Gecenin karanlığında ve havanın soğukluğunda buz gibi duvarların ardında, bir el uzanır sıcak yatağından kalkıp lambaya ve yanan ışıkla birlikte, dışarıdan bakan ancak öyle anlayabilir, bu sis perdesinin ardında bir nefes olduğunu. O nefes, başlar anlatmaya... bla bla bla dan sonra duyulur ses....
Uzaklaşmak istiyorsun, seni boğacakmış gibi gelen her bir şeyden. Kafanı dinlemek istiyorsun, çok yerindeymiş gibi ama bu bile pahalı bugün, yanlış anlaşılıyorsun. Anlatamadan kendini, yargılanıyorsun. Biz, ona ne yaptık ki soruları kulağına geliyor. Niye siz bir şey yapmış olasınız ki, bu sadece bana iyi gelen bir tercih diyorsun. Size kendinizi suçlu hissettiren nedir ki kafa dinleme tercihimden bu sonucu çıkartabiliyorsunuz diye soruyorsun? Tek başıma uçsuz bucaksız denizi izlemek istiyorum, dalgaların kıyıyı dövmesini ya da selamlamasını, ıssızlığın ve görünmez sonsuzluğun bende düşündürteceklerini merak ediyorum. Dalgaların sesi ile iç sesimi tanıştırmak istiyorum, bana söyleyeceklerini dinlemek. Her yaptığımdan her söylediğimden bir sonuç çıkarılacaksa diyorum sebeplerini bana sormadan, yorulacaksam tüm bu zanları cevaplamaktan, dinlenemeyeceksem susarak ve uzaklaşarak ne işim var aranızda ve sizin benimle ne işiniz var kendimle aramda? Tüm bu söylediklerimi boş verin. Sirkinize dönün ve maskeli balonuza devam edin. Martılara yem olan balığı selamlayıp onun halinden anladığımı söylerken martıyı da takdir edip geleceğim... Bunu sizden öğrendim...

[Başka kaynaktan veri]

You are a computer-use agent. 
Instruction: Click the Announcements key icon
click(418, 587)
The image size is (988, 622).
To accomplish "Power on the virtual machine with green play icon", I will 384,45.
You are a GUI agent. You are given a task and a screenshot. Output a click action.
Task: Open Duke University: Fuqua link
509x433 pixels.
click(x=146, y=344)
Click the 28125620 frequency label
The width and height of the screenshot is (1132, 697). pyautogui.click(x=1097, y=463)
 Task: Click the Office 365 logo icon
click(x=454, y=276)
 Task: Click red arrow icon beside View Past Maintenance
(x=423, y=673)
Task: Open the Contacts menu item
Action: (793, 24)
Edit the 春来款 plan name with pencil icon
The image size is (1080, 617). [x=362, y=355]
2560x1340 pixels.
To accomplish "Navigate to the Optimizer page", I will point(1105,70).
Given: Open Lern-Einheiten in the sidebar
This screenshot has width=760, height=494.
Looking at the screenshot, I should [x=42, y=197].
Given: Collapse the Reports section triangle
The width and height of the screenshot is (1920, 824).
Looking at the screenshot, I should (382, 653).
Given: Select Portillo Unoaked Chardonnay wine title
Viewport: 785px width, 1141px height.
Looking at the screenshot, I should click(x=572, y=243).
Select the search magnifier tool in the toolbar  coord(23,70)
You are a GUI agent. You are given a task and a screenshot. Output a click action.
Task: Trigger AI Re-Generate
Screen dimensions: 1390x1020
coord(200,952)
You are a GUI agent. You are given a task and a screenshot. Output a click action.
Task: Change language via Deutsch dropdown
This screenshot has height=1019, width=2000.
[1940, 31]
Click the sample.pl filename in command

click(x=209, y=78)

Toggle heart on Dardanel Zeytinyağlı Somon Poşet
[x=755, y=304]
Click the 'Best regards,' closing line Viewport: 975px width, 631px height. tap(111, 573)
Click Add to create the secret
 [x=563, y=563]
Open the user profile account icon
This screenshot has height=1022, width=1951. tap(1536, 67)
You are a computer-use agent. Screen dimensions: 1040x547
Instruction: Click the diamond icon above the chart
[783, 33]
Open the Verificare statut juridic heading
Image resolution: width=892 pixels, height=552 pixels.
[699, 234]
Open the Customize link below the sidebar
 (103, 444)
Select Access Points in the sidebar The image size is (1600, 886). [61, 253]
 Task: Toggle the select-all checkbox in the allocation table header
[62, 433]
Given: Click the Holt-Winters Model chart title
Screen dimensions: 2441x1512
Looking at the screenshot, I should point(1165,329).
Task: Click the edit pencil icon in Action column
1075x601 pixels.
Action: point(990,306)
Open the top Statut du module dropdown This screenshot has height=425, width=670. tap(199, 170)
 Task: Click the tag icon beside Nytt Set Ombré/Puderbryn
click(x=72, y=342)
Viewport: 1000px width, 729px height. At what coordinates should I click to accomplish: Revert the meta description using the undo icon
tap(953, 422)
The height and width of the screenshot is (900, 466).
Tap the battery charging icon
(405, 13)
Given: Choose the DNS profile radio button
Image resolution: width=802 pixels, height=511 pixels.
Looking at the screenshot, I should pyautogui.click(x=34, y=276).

İçimizden geçenler vurulsa dışa
Kaç dost kalırdı etrafımızda
Gülen yüzler bir asılsa
Bak kalıyor mu yüzüne gülen ufukta
Hakkın değil mi somurtmak
Hep gülen yüzlerin ardı hüsran muhakkak
Somurtmaktan da anlamak
Her yiğidin harcı değil üstad
Halden anlamak büyük meziyet
Kalmadı bugün her şey eziyet
Kalbin kırıksa şükret
Kırılacak bir kalbin vardı nihayet
Onda bunda arar mutluluk
Kendi içinde hapis kendinde
Sessizlik onun için cellat
Dinler kendi sesini boğulur içinde...
Okyanusum kendine yetemeyen
Bir kısır döngünün içinde balık gibi yüzen...
Tüm insanlar nereye
Bu insanlık nerede?
Sürekli meşgul zihinler
Faydasız işler peşinde...
Masamdayım kendimle
Elimde bir kahve fincanı
Dolmayı bekleyen
Kahve dediysem hazırlardan
Toz poşet
Üzerine sıcak suyu döküyorum
Ardından bir yudum alıyorum
Hafiften dilim yanıyor
Zihnim sigara çektiğini bildiriyor
3 dal kalmış
Bir tanesini yakıyorum ucundan
İlk duman ilk nefes
Sonrakiler ona hiç benzemez
Önümde açık duran bir dergi ve hemen yanında okunmuş ve okunmayı bekleyen kitaplar dağınık halde duruyorlar
Ben de dağınığım
Toparlayacak bir el yok ensemde
Olmasın da zaten
Ben dağınığım ben dağıtırım
Açık konuşur kalbini kırarım
Kapalı imalarım yoktur benim
Açık saçıktır her bir şeyim
İçerisi epey dumana boğuldu
Camları açıp nefes almasını sağlıyorum odanın
Odayla birlikte kendimin de
Hem içiyorum hem rahatsızlık duyuyorum dumanından
Bu normal mi bilmiyorum
Sorgulamak istemiyorum artık hiçbir şeyi
Sormak istemiyorum nedir nedendir diye
Duymak istemiyorum hiçbir cevap
İçimden gelen uyumak
Uyumak istiyorum kahvenin son yudumuyla birlikte
Derginin kapağını kapatıyorum
Pencereyi de öyle ve sonra ışığa uzanıyor elim çoktan söndürdüğüm sigaranın izmaritiyle küllerini dökmediğimi hatırlıyorum onları da hallettikten sonra söndürüyorum ışığı ve uzanıyorum yatağa
Uykuya dalmak kolay olmuyor
Öncesinde bazı kurallara uyulması gerekiyor
Zihnin hiç bugünle alakadar olmayan şeyleri getirecek gözlerinin önüne
Ve düşündürecek seni hiçbir anlamı yokken
Canını sıkacak sonra yeni olasılıklar üzerinden yenilerini getirecek ve düşündürecek
Ya öyle değilse böyle olsaydı nasıl olurdu diyecek
Bir sağa döneceksin bir sola
Bir türlü kurtulamayacaksın
Sonra nasıl olduğunu anlayamadan birden
Uykuya dalacaksın ve ertesi gün yine aynı şeyleri yaşayacağını bile bile nefes alacaksın. Bir sigara yakacak ve kahvenden yudum alacaksın. Dikkat et bu sefer dilin yanmasın...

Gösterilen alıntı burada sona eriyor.